Extract provided:
His research has direct applications in reproduction and development, cancer, stress-related disorders, aging and brain-related dysfunction, such as Alzheimer’s disease pathology, and infectious diseases, such as HIV. His work has been supported by the National Institutes of Health, the National Science Foundation, private foundations, the U.S. Department of Defense, the Canadian Foundation of Innovation and the Canadian Institutes of Health Research, as well as the pharmaceutical and biotechnology industries.
Dana Goldman, PhD, is the Leonard D. Schaeffer Chair and a Distinguished Professor of Pharmacy, Public Policy, and Economics at the University of Southern California. He also directs the USC Schaeffer Center for Health Policy and Economics, a research hub for one of the nation’s premier health policy and management programs in the Sol Price School of Public Policy and School of Pharmacy.
Goldman is the author of approximately 250 articles and book chapters in medicine, health policy, economics, and statistics. He has served—or is serving—as a health policy advisor to the Congressional Budget Office, Covered California (the California insurance exchange), and the Fred Hutchinson Cancer Institute’s Outcomes Research External Advisory Board. He is a founding editor of the Forum for Health Economics and Policy, and serves on several editorial boards including Health Affairs and the American Journal of Managed Care. He is a former director of the International Society for Pharmacoeconomics and Outcomes Research and the American Society of Health Economists. Goldman's work has been featured in The New York Times, The Wall Street Journal, Forbes, The Washington Post, Business Week, U.S. News and World Report, The Economist, NBC Nightly News, CNN, National Public Radio, and other media.
Goldman is an elected member of the National Academy of Medicine and the National Academy of Social Insurance. In 2016, he was appointed a Distinguished Professor at the University of Southern California in honor of accomplishments that have brought the University special renown. He is a past recipient of the MetLife Foundation Silver Scholar Award, honoring his research to define the value of healthy aging and medical innovations to help individuals live healthier and longer lives; the Eugene Garfield Economic Impact Prize, recognizing outstanding research demonstrating how medical research impacts the economy; the National Institute for Health Care Management Research Foundation award for excellence in health policy; and the Alice S. Hersh New Investigator Award recognizing contributions of a young scholar to health services research.
Goldman is also an Adjunct Professor of Health Services at UCLA and a research associate with the National Bureau of Economic Research. He was a co-founder of Precision Health Economics, a consultancy that provides services to health insurance, pharmaceutical, biological and health care technology companies, and he currently serves as a consultant to the firm. He serves on a scientific advisory board to ACADIA Pharmaceuticals. Prior to arriving at USC, he spent 15 years at the RAND Corporation, where he held the Distinguished Chair in Health Economics and served as director of RAND's program in Health Economics, Finance, and Organization and the Bing Center for Health Economics.
Goldman received his BA summa cum laude from Cornell University and a PhD in Economics from Stanford University.

Supplied data:
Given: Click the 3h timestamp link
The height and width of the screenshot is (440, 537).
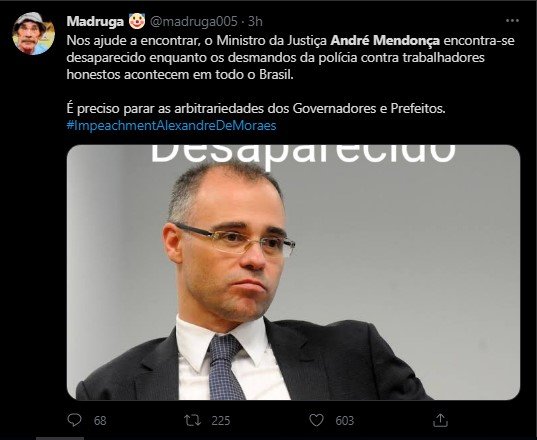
* * *
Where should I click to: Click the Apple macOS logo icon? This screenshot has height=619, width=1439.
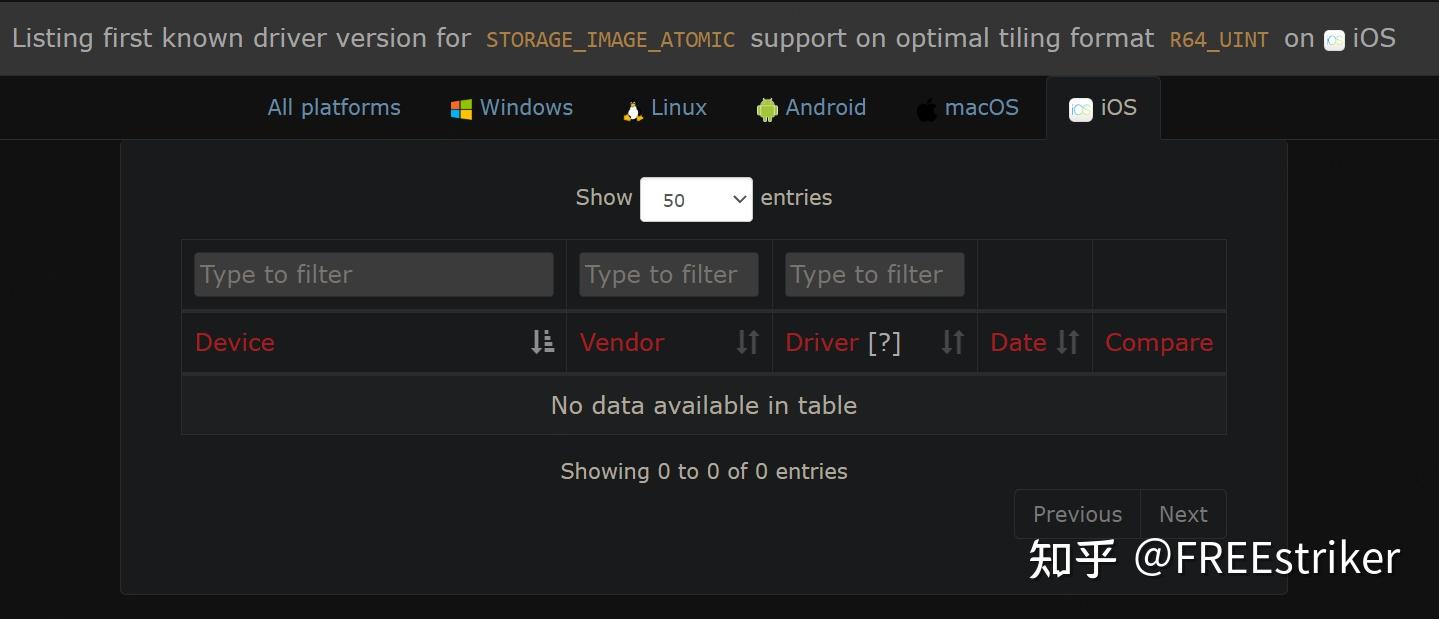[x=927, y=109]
--
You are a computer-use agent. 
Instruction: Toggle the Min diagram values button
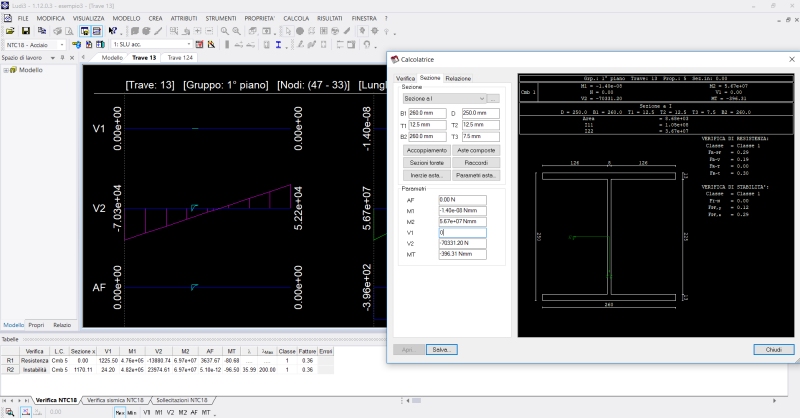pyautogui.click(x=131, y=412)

Problem to solve: In the biographical text about Dana Goldman, how many years did he spend at the RAND Corporation before joining USC?

Task output: 15 years.